Objective: To define the clinical syndrome, nutritional status and malabsorptive status in patients with HIV and chronic diarrhea and either microsporidia or no identified pathogen.
Patients: HIV-positive patients from an urban, hospital-based infectious disease clinic with chronic diarrhea who had undergone exhaustive gastrointestinal and stool studies for enteric pathogens and were found to have either microsporidia or no pathogen.
Methods: Patients were evaluated for clinical history, physical, body composition, nutritional and malabsorptive studies including D-xylose, Schilling test, determinations of 24 h stool fat, weight and nitrogen, and 24 h urea nitrogen.

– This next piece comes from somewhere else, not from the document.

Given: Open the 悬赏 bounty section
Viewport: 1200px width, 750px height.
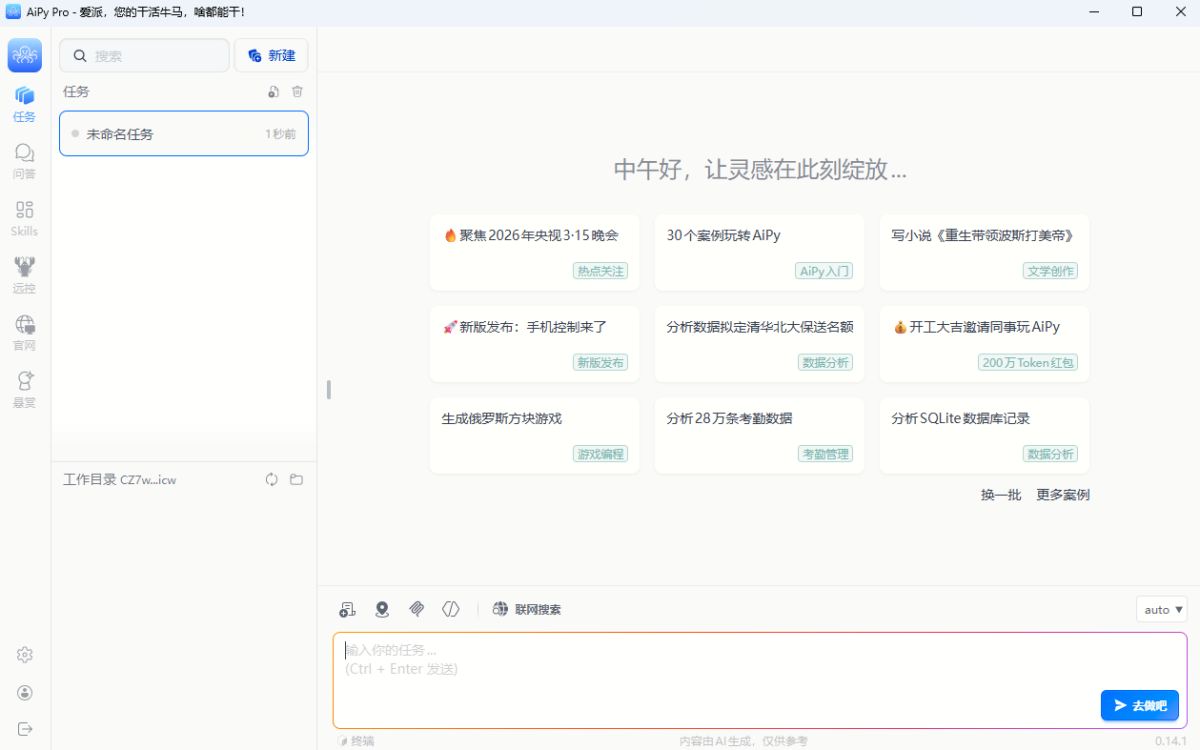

Results: Ten patients with microsporidia were studied, four of whom were infected with Septata intestinalis, six with Enterocytozoon bieneusi; nine patients had no identified pathogen. Patients in both groups were comparable in stage of HIV disease, and demonstrated abnormal nutritional status and malabsorptive parameters. Patients with no pathogen had significantly longer duration of symptoms prior to presentation; however, patients with microsporidia had significantly greater malabsorption of fat, D-xylose, vitamin B12, and significantly lower serum levels of zinc. Nutritional status and malabsorption were similarly depressed in patients infected with either species of microsporidia.
Conclusion: HIV-infected patients with chronic diarrhea associated with either microsporidial infection or with no identified pathogen had abnormal parameters of absorption and malnutrition, and those infected with microsporidia demonstrated more severe malabsorption.